Jamaal Tinsley learning his role with Grizzlies
Point guard has calming effect on offense
- By Ronald Tillery
- Posted November 27, 2009 at midnight
PORTLAND, Ore. -- He emerged from the showers breathing hard after logging 22-plus NBA minutes, which might as well had been two hours of running on a treadmill for Jamaal Tinsley.
The veteran point guard was definitely feeling the wow factor of trying to find a gear that can only be found in professional basketball.
"I'm not at L.A. Fitness anymore," Tinsley said with a sheepish grin, referring to the place he spent most of the 1 1/2 years he'd been out the league.
Tinsley, though, is rounding into shape for the Grizzlies. The 31-year-old floor general, signed as a free agent nearly two weeks ago, is averaging 9.5 points on 47-percent shooting to go with 2.5 assists over the past two games.
The Griz consistently logged about 22 minutes off the bench during that span. Tinsley's role will continue to expand with significant playing time as Griz coach Lionel Hollins is enamored with the former Indiana Pacers' savvy and calming influence.
Those characteristics can only help the Griz as they continue a five-game road trip tonight at the Portland Trail Blazers.
"He can only get better, hopefully quicker than later," Hollins said. "It's just nice to have a veteran who understands. He's out there controlling things. His veteran leadership is what is important."
Tinsley has shown he has a command of the team on the floor, if not every set in the Grizzlies' playbook. He's quickly supplanted Marcus Williams as the backup point guard to starter Mike Conley. Tinsley often sees action late in the third and well into the fourth period of games as the Griz try to stay close or finish strong against the opposition.
If anything, he represents an upgrade because Tinsley is reliable and mature with the basketball in his hands.

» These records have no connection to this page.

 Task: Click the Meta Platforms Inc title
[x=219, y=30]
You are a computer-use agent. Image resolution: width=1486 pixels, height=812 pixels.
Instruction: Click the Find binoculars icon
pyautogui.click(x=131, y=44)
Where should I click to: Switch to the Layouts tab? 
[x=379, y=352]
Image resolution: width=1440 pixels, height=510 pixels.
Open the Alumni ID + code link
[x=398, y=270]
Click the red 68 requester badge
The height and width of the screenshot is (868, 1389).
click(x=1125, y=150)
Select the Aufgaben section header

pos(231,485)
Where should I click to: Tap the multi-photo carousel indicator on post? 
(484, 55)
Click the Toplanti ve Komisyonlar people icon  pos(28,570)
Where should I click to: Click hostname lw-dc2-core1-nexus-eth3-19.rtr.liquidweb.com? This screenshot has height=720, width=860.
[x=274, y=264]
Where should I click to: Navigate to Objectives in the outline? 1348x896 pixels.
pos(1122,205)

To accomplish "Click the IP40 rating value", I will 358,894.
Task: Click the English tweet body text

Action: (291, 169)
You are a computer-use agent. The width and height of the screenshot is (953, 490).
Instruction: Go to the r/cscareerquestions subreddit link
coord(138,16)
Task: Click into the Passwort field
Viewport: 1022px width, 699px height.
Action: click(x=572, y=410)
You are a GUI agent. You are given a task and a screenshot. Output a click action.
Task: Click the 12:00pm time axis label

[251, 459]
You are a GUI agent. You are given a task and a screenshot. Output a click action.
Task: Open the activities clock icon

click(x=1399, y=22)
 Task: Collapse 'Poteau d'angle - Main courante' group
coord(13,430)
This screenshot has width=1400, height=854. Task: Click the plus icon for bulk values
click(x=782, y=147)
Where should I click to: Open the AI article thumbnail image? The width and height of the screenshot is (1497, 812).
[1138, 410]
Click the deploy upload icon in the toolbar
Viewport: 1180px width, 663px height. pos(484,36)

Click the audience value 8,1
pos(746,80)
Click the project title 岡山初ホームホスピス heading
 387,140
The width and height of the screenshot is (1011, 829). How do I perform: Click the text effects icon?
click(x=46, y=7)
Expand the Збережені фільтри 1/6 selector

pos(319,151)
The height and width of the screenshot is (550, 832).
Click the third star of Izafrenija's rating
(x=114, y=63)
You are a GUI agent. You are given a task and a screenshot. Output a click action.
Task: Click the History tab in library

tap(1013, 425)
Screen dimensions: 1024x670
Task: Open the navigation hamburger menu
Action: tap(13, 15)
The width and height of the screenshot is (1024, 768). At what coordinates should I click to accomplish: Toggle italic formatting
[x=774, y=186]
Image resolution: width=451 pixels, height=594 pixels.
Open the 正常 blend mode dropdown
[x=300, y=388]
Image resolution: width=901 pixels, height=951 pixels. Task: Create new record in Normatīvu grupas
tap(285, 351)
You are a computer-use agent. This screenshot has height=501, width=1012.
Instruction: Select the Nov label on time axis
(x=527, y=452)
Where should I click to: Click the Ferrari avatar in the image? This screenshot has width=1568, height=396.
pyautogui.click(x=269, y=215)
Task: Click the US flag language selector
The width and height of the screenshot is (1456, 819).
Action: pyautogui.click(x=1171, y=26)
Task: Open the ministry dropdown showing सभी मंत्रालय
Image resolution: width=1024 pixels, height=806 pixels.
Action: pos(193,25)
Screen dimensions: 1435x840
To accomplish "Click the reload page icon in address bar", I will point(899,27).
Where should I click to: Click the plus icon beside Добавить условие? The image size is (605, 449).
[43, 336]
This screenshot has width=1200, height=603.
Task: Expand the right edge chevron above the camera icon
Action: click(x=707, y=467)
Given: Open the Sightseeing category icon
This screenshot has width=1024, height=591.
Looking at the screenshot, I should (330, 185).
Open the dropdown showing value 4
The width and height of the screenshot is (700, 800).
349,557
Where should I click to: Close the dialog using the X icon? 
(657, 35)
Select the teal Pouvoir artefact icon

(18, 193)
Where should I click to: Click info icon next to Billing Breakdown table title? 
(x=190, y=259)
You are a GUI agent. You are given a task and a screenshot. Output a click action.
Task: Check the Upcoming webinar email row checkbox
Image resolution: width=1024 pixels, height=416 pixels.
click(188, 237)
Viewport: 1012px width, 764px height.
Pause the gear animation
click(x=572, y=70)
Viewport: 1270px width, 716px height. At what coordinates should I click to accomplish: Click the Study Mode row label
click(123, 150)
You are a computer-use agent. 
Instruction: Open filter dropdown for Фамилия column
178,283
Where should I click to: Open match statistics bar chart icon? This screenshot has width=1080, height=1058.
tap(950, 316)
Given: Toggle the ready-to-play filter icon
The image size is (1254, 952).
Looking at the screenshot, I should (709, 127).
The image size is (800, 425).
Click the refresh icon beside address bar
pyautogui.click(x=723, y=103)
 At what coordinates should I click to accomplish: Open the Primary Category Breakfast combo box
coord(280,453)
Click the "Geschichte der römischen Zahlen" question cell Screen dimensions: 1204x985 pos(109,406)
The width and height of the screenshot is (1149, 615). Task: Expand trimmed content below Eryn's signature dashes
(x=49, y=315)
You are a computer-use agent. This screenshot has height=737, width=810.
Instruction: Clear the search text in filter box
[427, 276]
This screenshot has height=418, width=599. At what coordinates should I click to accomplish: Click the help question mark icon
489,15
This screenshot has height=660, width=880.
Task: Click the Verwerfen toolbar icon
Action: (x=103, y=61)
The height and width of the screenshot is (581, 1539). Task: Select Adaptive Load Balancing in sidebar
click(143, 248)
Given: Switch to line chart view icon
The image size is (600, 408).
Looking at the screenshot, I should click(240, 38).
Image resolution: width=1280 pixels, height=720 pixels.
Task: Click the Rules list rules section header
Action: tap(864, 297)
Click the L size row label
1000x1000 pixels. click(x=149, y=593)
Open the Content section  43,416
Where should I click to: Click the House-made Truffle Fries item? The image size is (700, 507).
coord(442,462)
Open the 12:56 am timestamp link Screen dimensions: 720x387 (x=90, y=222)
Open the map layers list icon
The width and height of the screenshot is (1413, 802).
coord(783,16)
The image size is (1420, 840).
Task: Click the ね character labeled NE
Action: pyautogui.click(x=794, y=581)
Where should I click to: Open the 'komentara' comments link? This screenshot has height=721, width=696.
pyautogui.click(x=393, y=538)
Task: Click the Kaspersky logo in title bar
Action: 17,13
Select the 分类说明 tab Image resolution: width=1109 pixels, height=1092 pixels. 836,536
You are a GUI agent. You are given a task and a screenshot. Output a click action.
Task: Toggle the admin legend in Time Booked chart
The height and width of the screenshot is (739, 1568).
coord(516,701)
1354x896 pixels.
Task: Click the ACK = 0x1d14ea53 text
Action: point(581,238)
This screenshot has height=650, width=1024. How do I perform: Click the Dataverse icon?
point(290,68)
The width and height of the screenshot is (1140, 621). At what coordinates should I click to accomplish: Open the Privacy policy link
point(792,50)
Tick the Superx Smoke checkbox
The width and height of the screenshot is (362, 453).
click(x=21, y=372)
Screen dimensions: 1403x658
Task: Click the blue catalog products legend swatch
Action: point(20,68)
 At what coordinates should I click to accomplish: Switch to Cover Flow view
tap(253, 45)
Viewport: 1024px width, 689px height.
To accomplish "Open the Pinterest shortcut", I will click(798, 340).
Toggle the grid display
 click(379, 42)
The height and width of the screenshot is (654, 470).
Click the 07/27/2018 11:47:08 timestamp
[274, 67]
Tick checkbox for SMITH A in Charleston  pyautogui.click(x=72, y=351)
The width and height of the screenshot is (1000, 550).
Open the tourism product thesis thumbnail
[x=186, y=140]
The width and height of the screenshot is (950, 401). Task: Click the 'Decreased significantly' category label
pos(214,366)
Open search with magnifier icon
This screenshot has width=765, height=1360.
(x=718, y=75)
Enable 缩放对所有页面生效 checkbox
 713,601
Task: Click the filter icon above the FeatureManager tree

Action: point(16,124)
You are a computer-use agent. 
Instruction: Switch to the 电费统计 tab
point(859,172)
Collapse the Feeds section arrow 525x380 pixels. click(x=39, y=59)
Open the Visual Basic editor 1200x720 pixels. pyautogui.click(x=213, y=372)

"I'm a point guard. I know what they want. I have to just get guys into their spots and pick my spots to score," Tinsley said. "I'm not where I want to be. It's a process. I'm working on it. I've been out for a while, so it feels good to go out there and compete on a higher level like this."
The issue was never whether or not Tinsley could play. The last time he roamed an NBA court, Tinsley averaged 11.8 points and 8.4 assists for the Pacers during the 2007-08 campaign.
Tinsley played in 39 games that season, and disappeared when off-court issues compelled the Pacers to ask him to stay away from the team.
The Pacers and Tinsley agreed to a contract buyout in July.
He's quickly become comfortable with the Grizzlies, who were giddy about picking up a player whose career assists average (7.0) ranks him seventh among active players.
"Everybody loves him," Conley said. "He's doing a lot to make his presence felt. For me, I've been noticing the way he probes and observes the game. Even though he doesn't know all of the plays, he's putting guys in spots and getting into pick-and-rolls. He's going to help us a lot when he gets into the kind of shape he wants to be in."
Tinsley said he'll play whatever role is required. He's taking this shot at redemption day by day and possession by possession in hopes he can convince his younger teammates to do the same with every game.
"I've learned a lot about bringing my leadership on the court," Tinsley said. "I'm just trying to let them know that you don't have to hit every home run on a possession. The more possessions we get, the better chance we have to win the ball games."